Goal —
Please repeat the entries from the start through the line containing "[x=491, y=606]", switching "pixels" to "px" and leaving everything else unchanged.

Entries from a dataset:
[start]

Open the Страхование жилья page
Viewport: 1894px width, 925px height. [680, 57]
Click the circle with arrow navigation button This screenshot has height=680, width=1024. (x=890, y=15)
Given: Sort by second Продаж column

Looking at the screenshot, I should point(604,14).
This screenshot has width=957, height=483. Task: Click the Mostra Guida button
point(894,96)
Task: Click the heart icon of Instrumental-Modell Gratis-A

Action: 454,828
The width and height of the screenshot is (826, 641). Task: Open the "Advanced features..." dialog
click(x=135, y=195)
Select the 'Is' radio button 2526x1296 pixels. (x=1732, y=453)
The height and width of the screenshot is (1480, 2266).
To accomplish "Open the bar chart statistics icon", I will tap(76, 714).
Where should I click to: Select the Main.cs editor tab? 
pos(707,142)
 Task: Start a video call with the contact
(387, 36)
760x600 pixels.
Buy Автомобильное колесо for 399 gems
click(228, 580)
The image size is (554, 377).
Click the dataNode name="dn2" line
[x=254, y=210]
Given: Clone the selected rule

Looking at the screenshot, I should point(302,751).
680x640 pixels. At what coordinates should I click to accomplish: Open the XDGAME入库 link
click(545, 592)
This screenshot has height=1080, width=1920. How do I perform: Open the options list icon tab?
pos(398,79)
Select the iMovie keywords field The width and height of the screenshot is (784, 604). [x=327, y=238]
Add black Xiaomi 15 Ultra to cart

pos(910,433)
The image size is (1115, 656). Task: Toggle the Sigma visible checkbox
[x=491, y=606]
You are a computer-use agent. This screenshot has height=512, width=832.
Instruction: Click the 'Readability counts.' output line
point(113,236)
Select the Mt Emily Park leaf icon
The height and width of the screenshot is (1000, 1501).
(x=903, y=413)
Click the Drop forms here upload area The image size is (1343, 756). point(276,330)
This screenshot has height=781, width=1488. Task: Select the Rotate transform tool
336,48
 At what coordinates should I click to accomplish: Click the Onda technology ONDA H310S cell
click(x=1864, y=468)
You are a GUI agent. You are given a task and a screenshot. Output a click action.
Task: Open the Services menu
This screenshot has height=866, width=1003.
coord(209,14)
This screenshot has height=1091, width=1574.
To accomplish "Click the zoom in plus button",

[end]

Solution —
Open the Страхование жилья page
Viewport: 1894px width, 925px height. [680, 57]
Click the circle with arrow navigation button This screenshot has height=680, width=1024. (x=890, y=15)
Given: Sort by second Продаж column

Looking at the screenshot, I should point(604,14).
This screenshot has width=957, height=483. Task: Click the Mostra Guida button
point(894,96)
Task: Click the heart icon of Instrumental-Modell Gratis-A

Action: 454,828
The width and height of the screenshot is (826, 641). Task: Open the "Advanced features..." dialog
click(x=135, y=195)
Select the 'Is' radio button 2526x1296 px. (x=1732, y=453)
The height and width of the screenshot is (1480, 2266).
To accomplish "Open the bar chart statistics icon", I will tap(76, 714).
Where should I click to: Select the Main.cs editor tab? 
pos(707,142)
 Task: Start a video call with the contact
(387, 36)
760x600 px.
Buy Автомобильное колесо for 399 gems
click(228, 580)
The image size is (554, 377).
Click the dataNode name="dn2" line
[x=254, y=210]
Given: Clone the selected rule

Looking at the screenshot, I should point(302,751).
680x640 px. At what coordinates should I click to accomplish: Open the XDGAME入库 link
click(545, 592)
This screenshot has height=1080, width=1920. How do I perform: Open the options list icon tab?
pos(398,79)
Select the iMovie keywords field The width and height of the screenshot is (784, 604). [x=327, y=238]
Add black Xiaomi 15 Ultra to cart

pos(910,433)
The image size is (1115, 656). Task: Toggle the Sigma visible checkbox
[x=491, y=606]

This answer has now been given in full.